Not a week goes by, it seems, when we don’t have details of a new data breach, password leak or some comparable computer system intrusion by devious hackers to report on.
One of the latest is a database of stolen login credentials and other sensitive customer data that was uncovered by NordLocker. It’s a 1.2TB cache of data that NordLocker says was stolen via a “Trojan-type malware” between 2018 and 2020, when this malware infiltrated more than 3 million Windows-based computers. In partnership with a third-party company specializing in analyzing data breaches, NordLocker studied this database and found almost 26 million login credentials, “holding 1.1 million unique email addresses, 2 billion+ cookies, and 6.6 million files.”
Categories of the stolen login data include practically everything you can think of — from social media to streaming services, email programs, and much more. Additional details from this security incident, per Nordlocker: More than 50% of the files that were stolen were text files, though the malware also stole more than 1 million images (including 696,000 .png and 224,000 .jpg files, as well as more than 650,000 Word documents and PDF files). The analysis also revealed “that the malware made a screenshot after it infected the computer and also took a picture using the device’s webcam.”
One of the worst aspects of all this is the fact that these kinds of Trojans are widely available online for relatively cheap prices (as little as $100), making these kinds of incidents more the rule rather than the exception. According to Nordlocker, you can check with the popular service Have I Been Pwned to see if your credentials have been caught up in this latest incident. Just hit that link and type your email address in the box at the center of the page.

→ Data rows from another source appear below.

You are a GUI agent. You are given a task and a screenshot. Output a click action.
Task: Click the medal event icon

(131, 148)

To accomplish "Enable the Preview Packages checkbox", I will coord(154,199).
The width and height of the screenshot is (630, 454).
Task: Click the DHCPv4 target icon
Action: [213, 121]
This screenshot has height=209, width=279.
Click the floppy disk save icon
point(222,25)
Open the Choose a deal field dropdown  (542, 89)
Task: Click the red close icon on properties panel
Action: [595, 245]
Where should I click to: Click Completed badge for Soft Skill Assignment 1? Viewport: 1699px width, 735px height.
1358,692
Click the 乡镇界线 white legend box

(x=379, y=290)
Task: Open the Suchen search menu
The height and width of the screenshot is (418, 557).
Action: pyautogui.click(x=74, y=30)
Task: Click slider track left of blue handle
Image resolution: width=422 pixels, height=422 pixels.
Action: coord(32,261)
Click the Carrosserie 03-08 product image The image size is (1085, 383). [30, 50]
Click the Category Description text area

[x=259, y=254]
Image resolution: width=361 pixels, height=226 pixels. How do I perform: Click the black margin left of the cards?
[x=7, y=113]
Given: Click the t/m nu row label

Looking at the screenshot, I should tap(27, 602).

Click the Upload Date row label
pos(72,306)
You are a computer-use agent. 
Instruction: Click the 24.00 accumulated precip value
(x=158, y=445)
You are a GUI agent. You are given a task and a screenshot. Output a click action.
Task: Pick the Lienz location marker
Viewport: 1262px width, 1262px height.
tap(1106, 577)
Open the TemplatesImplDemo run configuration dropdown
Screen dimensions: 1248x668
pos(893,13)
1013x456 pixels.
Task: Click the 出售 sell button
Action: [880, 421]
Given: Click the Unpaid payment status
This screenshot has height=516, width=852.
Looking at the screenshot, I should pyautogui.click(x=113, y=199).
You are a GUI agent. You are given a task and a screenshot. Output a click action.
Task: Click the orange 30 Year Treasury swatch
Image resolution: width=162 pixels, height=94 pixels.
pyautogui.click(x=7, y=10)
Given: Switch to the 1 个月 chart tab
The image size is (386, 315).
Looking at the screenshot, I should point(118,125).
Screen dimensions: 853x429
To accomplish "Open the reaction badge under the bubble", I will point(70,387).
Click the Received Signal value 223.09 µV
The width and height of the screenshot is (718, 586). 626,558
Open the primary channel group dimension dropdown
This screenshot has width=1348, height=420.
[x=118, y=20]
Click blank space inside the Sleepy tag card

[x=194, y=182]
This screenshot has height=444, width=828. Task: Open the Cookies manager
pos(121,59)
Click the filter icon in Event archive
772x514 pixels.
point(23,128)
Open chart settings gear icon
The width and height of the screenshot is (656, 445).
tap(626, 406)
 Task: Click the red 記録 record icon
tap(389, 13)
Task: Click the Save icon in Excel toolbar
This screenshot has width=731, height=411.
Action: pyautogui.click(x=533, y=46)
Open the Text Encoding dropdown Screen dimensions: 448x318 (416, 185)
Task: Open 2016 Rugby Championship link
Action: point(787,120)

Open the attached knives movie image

Meanwhile, some additional fast facts about this incident, according to NordLocker:
“The database contains cookies, credentials, autofill data, and payment information from 48 applications. The research shows that the malware targeted apps, mostly web browsers, to steal the vast majority of data. The malware also stole data from messaging apps, email clients, file-sharing clients, and some gaming clients.”
Also, out of 2 billion stolen cookies, it was found that around 22% were still valid on the day of the discovery. That’s worrying, because not only can cookies be used by hackers to determine the interests and habits of their target, but in some cases they can afford access to a user’s online accounts.